A manual rotation is one click on the web page, and we can automatically rotate on a schedule to limit the scope of a compromise if a key gets leaked. Full rekeying is Coming Soon™ - fields encrypted with JumpWire have some metadata about which key is used which makes it easier to find rows that need to be re-encrypted, but the end to end process isn't launched yet.
Thanks! Some databases have encryption support but it is either coarse (row-level encryption is offered in a few databases for example) or it's a low level construct that becomes really complex to integrate - especially if you want to seamlessly decrypt some data. They're often only available in enterprise versions (MongoDB and MySQL do this).
pgcrypto mentioned below is a good example. It's a great extension that works really well, and if you're only using PostgrSQL you could build a lot of the functionality of JumpWire using it. But it requires a lot of engineering work to fit into your application. Having the basic encryption functions only gets you part of the way to a full solution - the rest is aligning those with high level policies and keeping up to date as data schemas change.

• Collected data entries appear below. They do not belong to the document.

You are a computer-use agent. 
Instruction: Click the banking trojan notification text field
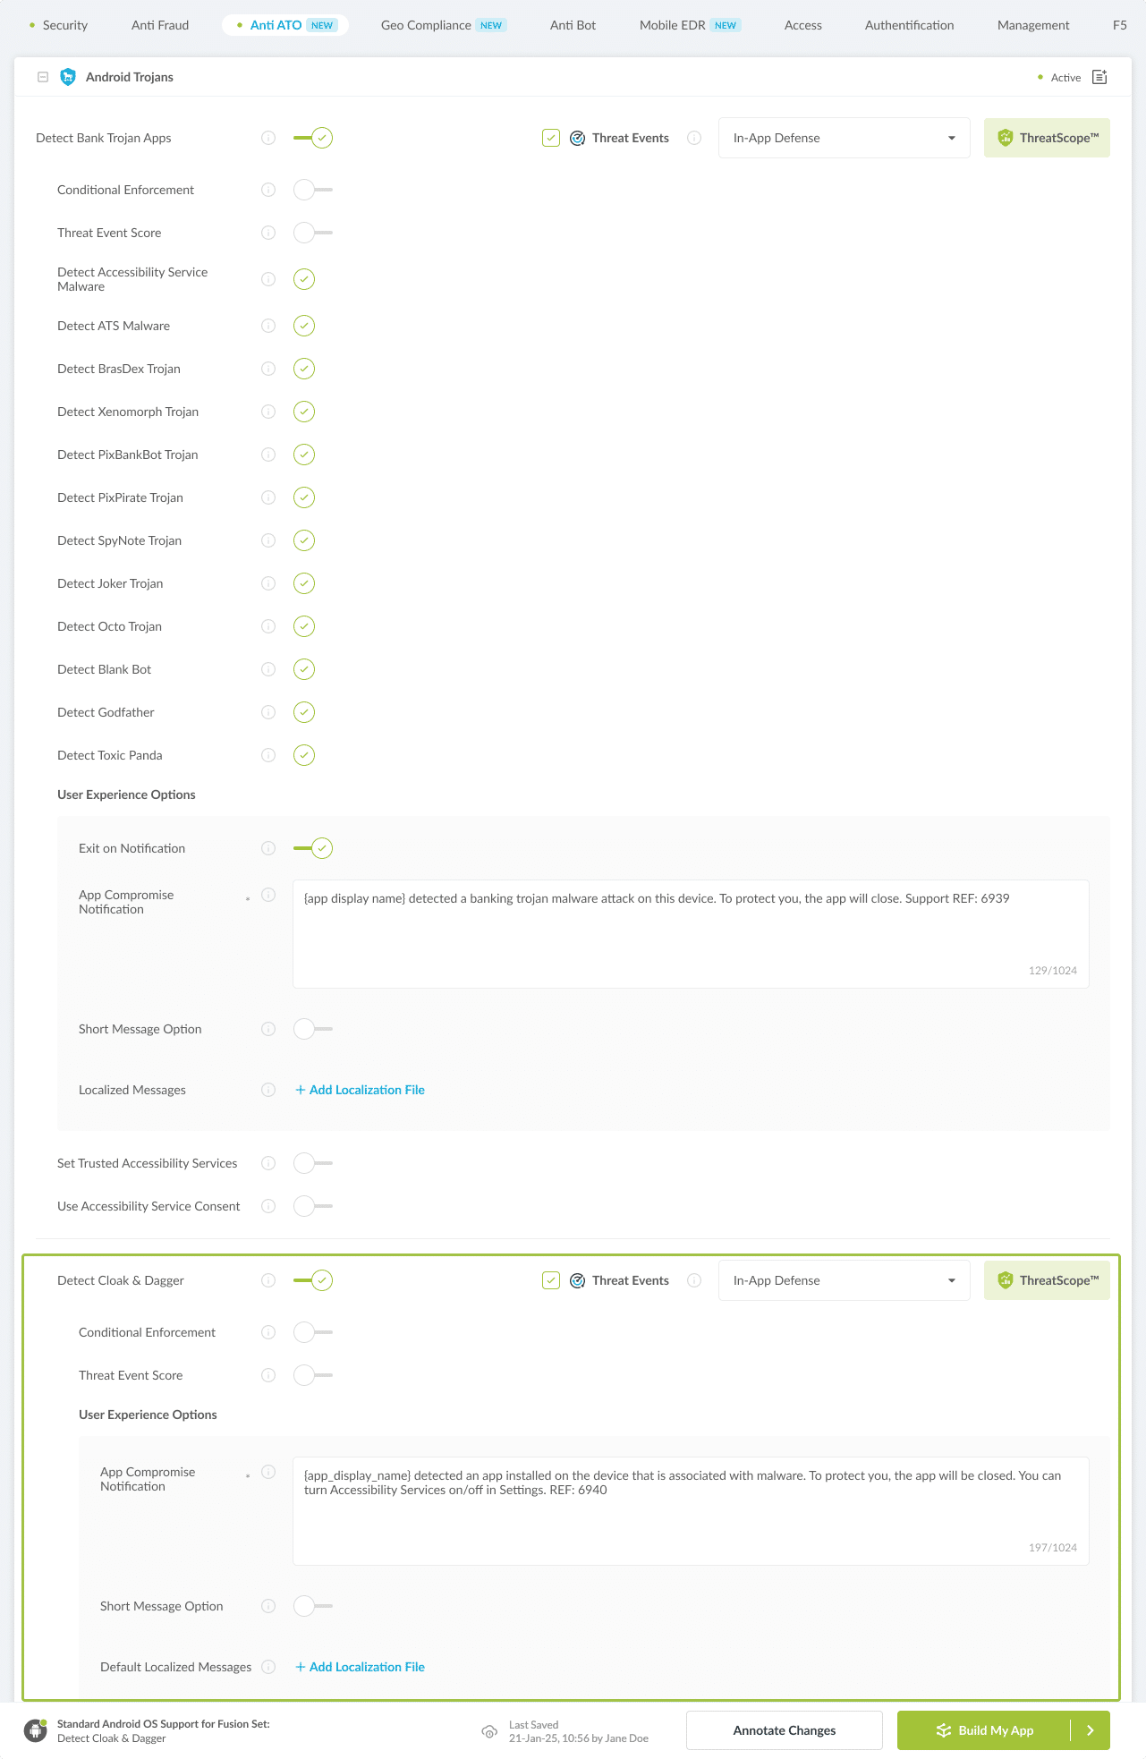click(x=690, y=933)
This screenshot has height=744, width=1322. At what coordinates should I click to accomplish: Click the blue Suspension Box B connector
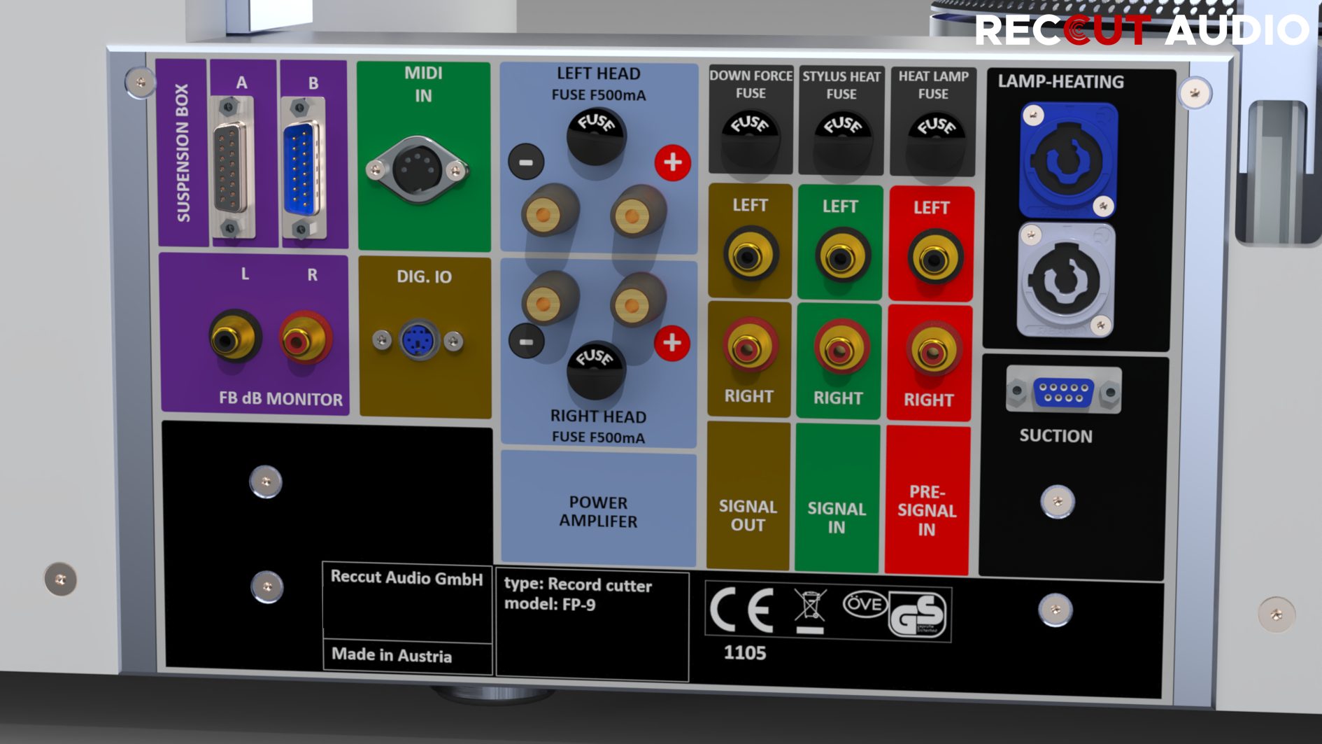click(x=301, y=169)
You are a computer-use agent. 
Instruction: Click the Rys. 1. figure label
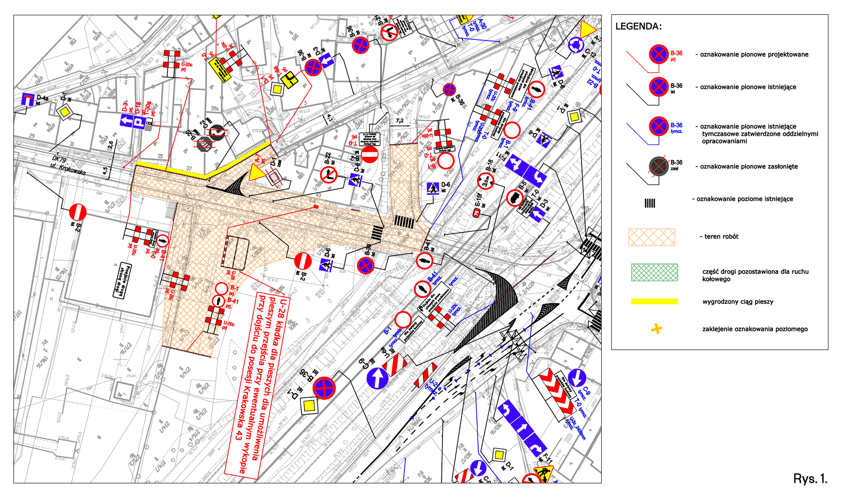pyautogui.click(x=810, y=479)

Yeah, the mix of permissions can definitely be a big pain. We're building with that in mind - policy exceptions can be set so that specific groups of applications get the raw data when querying. All of the policies stack too; one common setup is to encrypt by default, then allow some specific tool to get raw data but audit the queries it's doing.
I guess but yeah usually the hot databases will be encrypted. When moving to the data lake / warehouse its all unencrypted. I think it really comes down to What kind of data you're working with.

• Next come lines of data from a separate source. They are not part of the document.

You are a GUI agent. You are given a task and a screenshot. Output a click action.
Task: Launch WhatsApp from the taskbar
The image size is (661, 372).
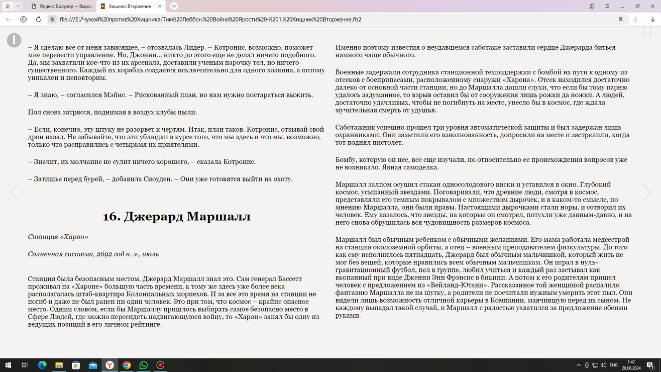144,365
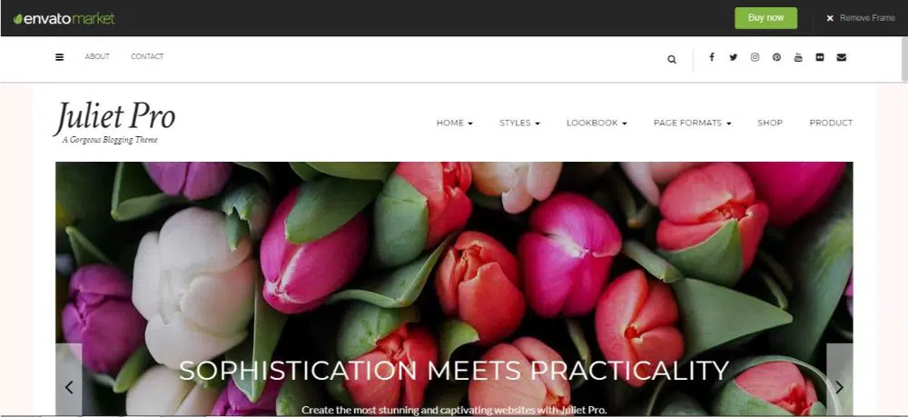Open the Twitter social icon

pos(733,56)
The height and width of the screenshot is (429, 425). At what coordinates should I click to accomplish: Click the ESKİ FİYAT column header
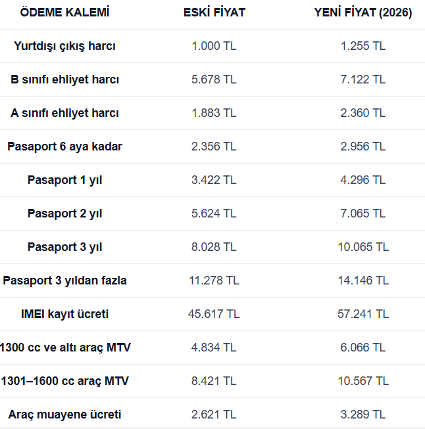pos(214,13)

Last Password was hacked twice this year. How many data breaches are there on a regular basis. The reality is the cost of trouble worth the possibility. As much as everyone wants to say they care about users data, the reality in most companies is very different.
Our engine is self-hosted, so all of the data is kept local to your network and we can't read any of it. Concerns about data access and query latency are the two biggest reasons we decided to take the self-hosted approach.
Whether engineers can access the keys and decrypt data depends on your setup. The engine can use either AWS KMS or Vault for top-level key management, so if an engineer has full permissions over those then they could get the keys out. We can also host the keys in our infrastructure and sync them over to the engine if you're comfortable with that tradeoff.
Thanks! The plugin is pretty nice if you're sticking to just Prisma for your backends. Always happy to chat about your use case or give a demo of how JumpWire compares if you're interested.
Glad to hear you like our approach! We haven't fully solved indexing/complex querying yet. We have two modes we can operate in - directly encrypting in the database, or doing just-in-time encryption as the query results come back. When encrypting directly in the database most queries other than direct comparison won't work. We have some early work started on using both homomorphic encryption [1] and format-preserving masking which opens up the ability to use other query operations.
With JIT response encryption none of that is an issue, the database still has the raw data but applications are protected. The downside is it can be slow for large amounts of data.
The short answer is we haven't fully solved it yet. We have two modes we can operate in - directly encrypting in the database, or doing just-in-time encryption as the query results come back. For the former most queries other than direct comparison won't work - we have some early work started on using both homomorphic encryption [1] and format-preserving masking to help there.
With JIT response encryption none of that is an issue, but it can be slow for large amounts of data. Any kind of big-data analytics will be a poor fit for JumpWire right now.
yeah, FHE isn't, yet, something that can be used in a busy production env. At best I'd say it's a specialized tool, though in my mind it's a toy solution - can work for n=1, possibly for n<(low numbers) but not for large N.
Totally agree. We're likely going to implement a partially homomorphic solution that allows for some specific queries. We aren't trying to build a general purpose computational environment as the use cases we support don't require arbitrary computation. The data people encrypt with JumpWire is pretty much all strings and the queries on them are mainly doing some sort of substring matching (mainly prefix/suffix).
The value prop is definitely very similar. I'm not as familiar with Voltage as I am with other solutions, but my understanding is that it requires either using the Voltage database driver (JDBC/ODBC in particular) or an HTTP API.
With JumpWire, all of the works happens in an engine proxy that works directly with the database protocols. That makes the integration simpler - any language and connector can be used by just changing the hostname and auth. The downside is it's harder for us to add new databases - Voltage's approach definitely wins out there.
We have thought about that! It's a nice approach for some use cases but having just a read-only copy ends up being pretty limiting. Often people using internal tools (particularly customer success) needs to modify some fields in a record but shouldn't have unrestricted access to everything. We've found that being able to protect specific fields instead of the entire database gives a lot more flexibility.